Simuler pour mieux soigner
Guidée à la fois par un regard subtil et précis, elle s’est attachée à capter, caméra à l’épaule, le quotidien de ces soignants, en pleine remise en question et en quête d’amélioration de leur pratique. À travers des mises en situation d’un réalisme saisissant comme l’accompagnement en fin de vie, l’annonce d’un cancer ou la décompensation d’un patient schizophrène, ces blouses blanches rejouent des scènes parfois inspirées de leurs expériences personnelles. Objectif : affiner leur capacité d’écoute, renforcer leur empathie et réapprendre à faire preuve de bienveillance dans un quotidien souvent marqué par la nécessité de faire vite.
Les blouses blanches rejouent, à travers diverses mises en situation, des scènes parfois inspirées de leurs expériences
À l’issue de chaque exercice, soignants et comédiens débriefent et partagent leurs ressentis. « Je vous ai senti précautionneux et délicat tout au long de l’entretien. Je ne saurais pas trop dire pourquoi, mais j’ai apprécié le contact physique : c’est comme si vous me rameniez dans mon lit d’hôpital, dans le concret, alors que mes pensées m’échappaient », confie un patient-acteur à qui l’on vient d’annoncer une fin de vie.

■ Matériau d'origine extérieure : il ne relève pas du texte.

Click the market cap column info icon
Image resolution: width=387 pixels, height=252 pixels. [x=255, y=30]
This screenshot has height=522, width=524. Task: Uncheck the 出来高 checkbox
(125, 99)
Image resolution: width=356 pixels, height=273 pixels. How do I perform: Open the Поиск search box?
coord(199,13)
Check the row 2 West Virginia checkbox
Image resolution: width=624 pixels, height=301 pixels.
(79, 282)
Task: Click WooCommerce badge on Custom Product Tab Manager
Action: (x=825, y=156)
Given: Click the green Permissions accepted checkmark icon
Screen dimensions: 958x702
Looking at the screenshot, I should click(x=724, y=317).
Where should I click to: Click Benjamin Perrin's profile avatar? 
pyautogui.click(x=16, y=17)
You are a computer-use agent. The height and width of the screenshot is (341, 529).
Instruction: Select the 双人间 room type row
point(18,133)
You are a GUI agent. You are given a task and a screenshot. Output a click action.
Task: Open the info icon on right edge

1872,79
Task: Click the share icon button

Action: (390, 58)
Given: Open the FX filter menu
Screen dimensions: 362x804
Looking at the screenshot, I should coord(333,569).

Dans un précédent documentaire sur le viol intitulé Sans frapper (2019), Alexe Poukine avait déjà interrogé le réel à travers un dispositif fictionnel dans lequel les participants interprétaient le rôle de victimes de viol. « J’aime travailler sur la façon dont le faux révèle quelque chose du vrai, sur la façon dont l’interprétation et le jeu peuvent changer la réalité », livre-t-elle au Quotidien.
Des conditions de travail éprouvantes
Dans son nouveau film, la réalisatrice explore aussi les failles de l’hôpital public et les conditions de travail des soignants. Autour d’une table, les protagonistes abordent sans détour des sujets douloureux : burn-out, risque suicidaire, sentiment d’abandon… Interrogée, la réalisatrice confie avoir vu, tout au long de sa vie, des soignants portés par une véritable vocation – « presque un sacerdoce » – qui va pourtant s’étioler au fil des années.
« Ils conservent cette envie de bien faire mais se heurtent à des injonctions contradictoires qui les empêchent d’exercer comme ils le souhaiteraient. J’ai l’impression que ça les abîme profondément », observe-t-elle. Car si « l’empathie s’apprend », elle peut aussi être mise à mal par un système maltraitant. « Ce sentiment d’impuissance n’est pas une fatalité. On cherche à nous en convaincre pour empêcher l’émergence d’un contre-pouvoir », affirme la réalisatrice, refusant tout fatalisme. Pour elle, la réponse passe par le collectif : « Il faut se rassembler et lutter. Les unions professionnelles existent aussi pour ça. Les choses peuvent changer. »
Simulation en santé : la France à la traîne
En Suisse, la simulation en santé a été développée dans les années 2000 et intégré dans la formation des soignants en 2010. Un jalon important a été l'ouverture en 2013 du Centre interprofessionnel de simulation (Genève), premier centre du genre dans le pays. Depuis, la simulation y est devenue un pilier de la formation médicale. En France, le développement de cette pratique est plus récent et encore inégal, malgré des établissements de pointe comme SimUSanté, à Amiens. En dépit d’un texte réglementaire paru début 2025 qui autorise et précise les modalités de participation des patients à la simulation et, plus largement, à la formation médicale, il n’existe encore aucun cadre national légal.